Opinión

Familia

ESTABAN DELANTE de mí, en la larga cola del súper, en plena hora punta. Me fijé en ellas porque una era de esas mujeres raramente atractivas, de belleza difícil, a lo Penélope Cruz. A pesar de que una me pareció sensiblemente más guapa que la otra, había entre ambas un parecido innegable que dejaba claro que eran hermanas. Llevaban una sola cesta con algunos productos de marca blanca: yogures, pasta, pan de molde, tomate frito. Lo normal, vamos. De pronto llegaron corriendo dos críos de ocho o nueve años. Traían en la mano unos bizcochos, o tal vez galletas: alguna de esas chucherías que prefieren los niños a la merienda. Lo echaron en la cesta, y una de las dos mujeres – la menos guapa, que era también la más mayor – les lanzó una mirada de reconvención antes de decirles que lo dejaran en su sitio. Uno de los niños preguntó por qué con la decepción pintada en la cara. “Porque no nos hace falta”, musitó su madre, y los niños, resignados, echaron mano a lo que había en la cesta para devolverlo. Y la otra mujer, más joven, claramente la tía de los chiquillos, les quitó el paquete de bizcochos y lo volvió a dejar en la cesta tras mirar a la que debía ser su hermana con una media sonrisa. Llegó el momento de pagar, y la mujer que se parecía a Penélope Cruz se adelantó a sacar la cartera: pagó los yogures, la pasta, el pan de molde, los bricks de tomate frito y las golosinas de los niños. Me fijé bien en aquella desconocida: vestía sencillamente, llevaba unas deportivas no demasiado nuevas, un bolso de piel desgastado por el uso.

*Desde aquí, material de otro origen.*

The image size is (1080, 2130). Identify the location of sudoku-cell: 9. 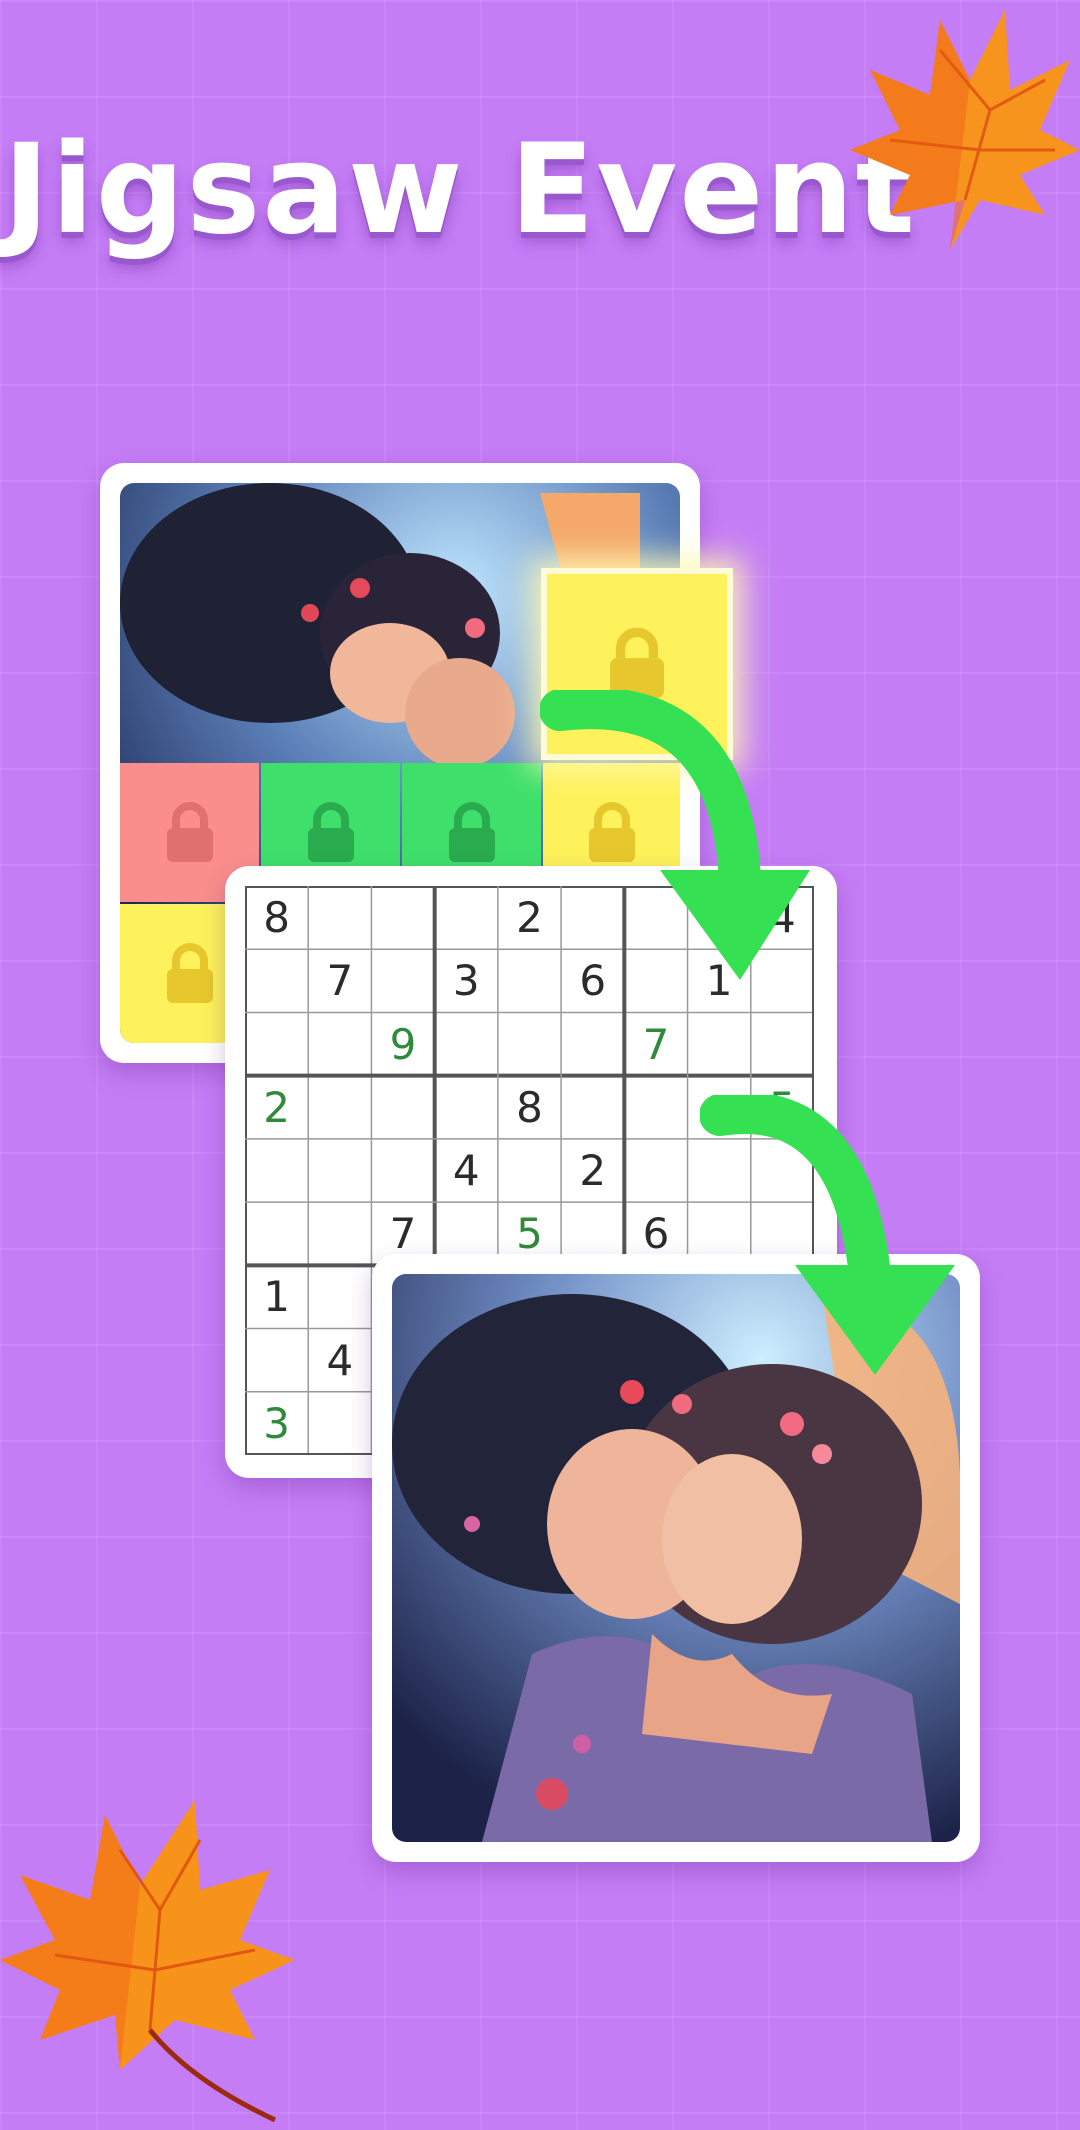
(402, 1044).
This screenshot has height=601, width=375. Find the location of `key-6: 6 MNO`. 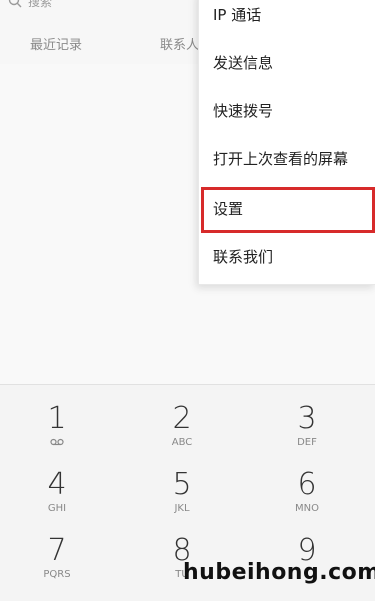

key-6: 6 MNO is located at coordinates (307, 498).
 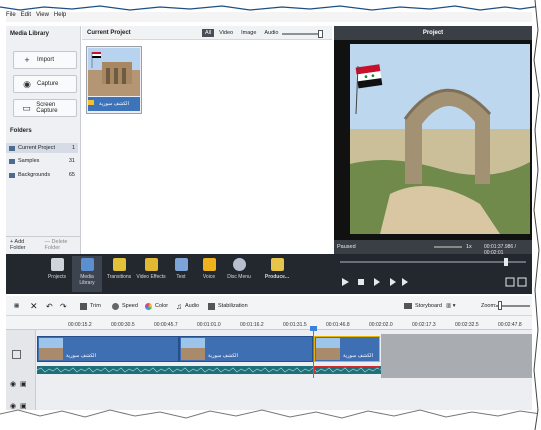 I want to click on folders-heading: Folders, so click(x=21, y=131).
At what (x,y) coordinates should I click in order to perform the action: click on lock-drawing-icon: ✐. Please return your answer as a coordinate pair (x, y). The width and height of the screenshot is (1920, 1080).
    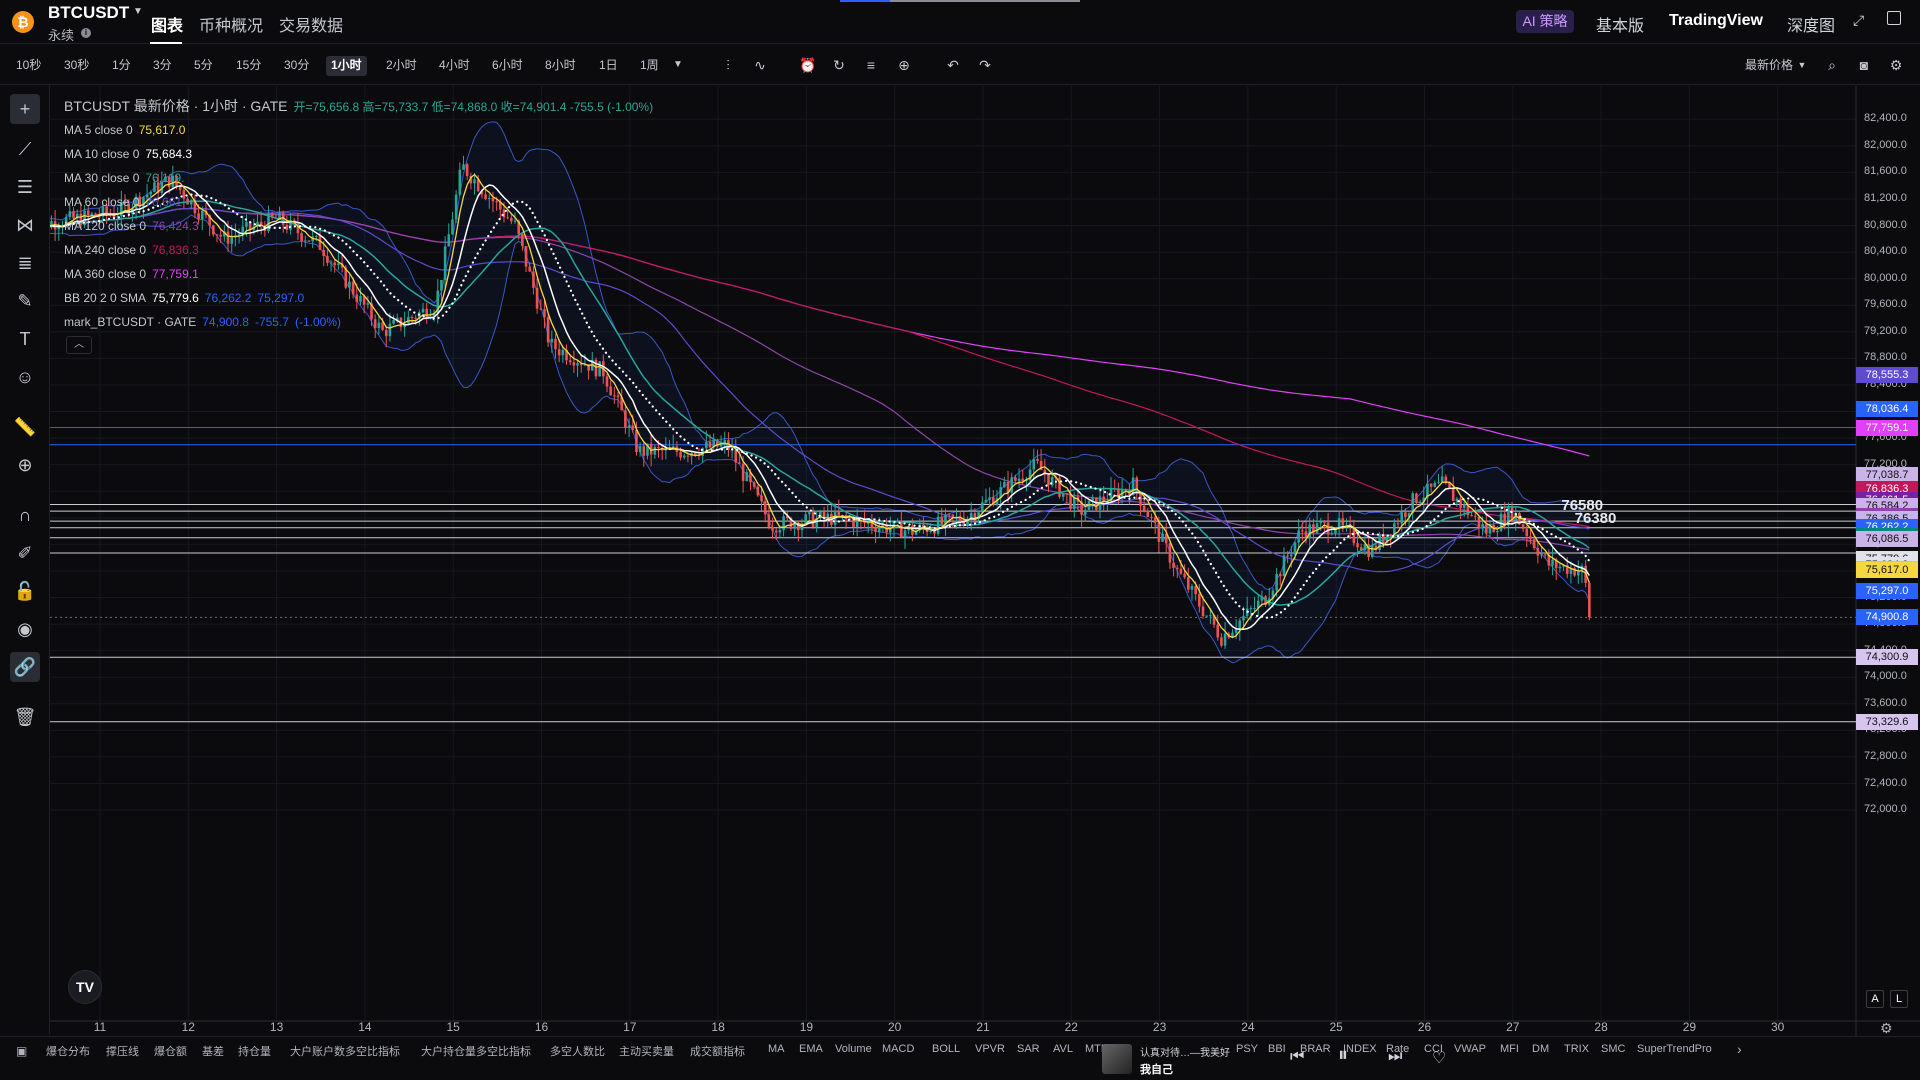
    Looking at the image, I should click on (25, 553).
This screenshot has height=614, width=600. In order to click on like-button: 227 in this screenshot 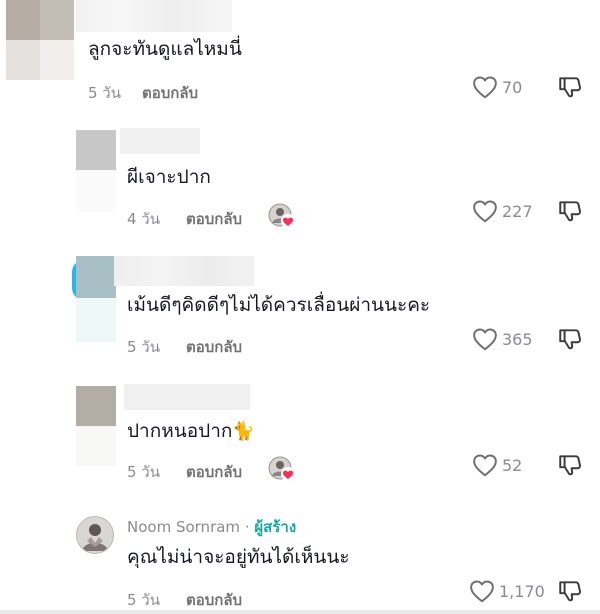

Aposté a que ella tampoco le sobraban los veinte euros con los que acababa de pagar la compra de su hermana, pero tal vez era un poco más afortunada, o tenía un trabajo un mejor, de la misma forma que era algo más guapa, y quería compartir con los suyos un poco de su buena suerte. Eso es la familia, pensé, mientras los dos niños se repartían los dulces ignorantes de que los había pagado el remedo de un hada madrina.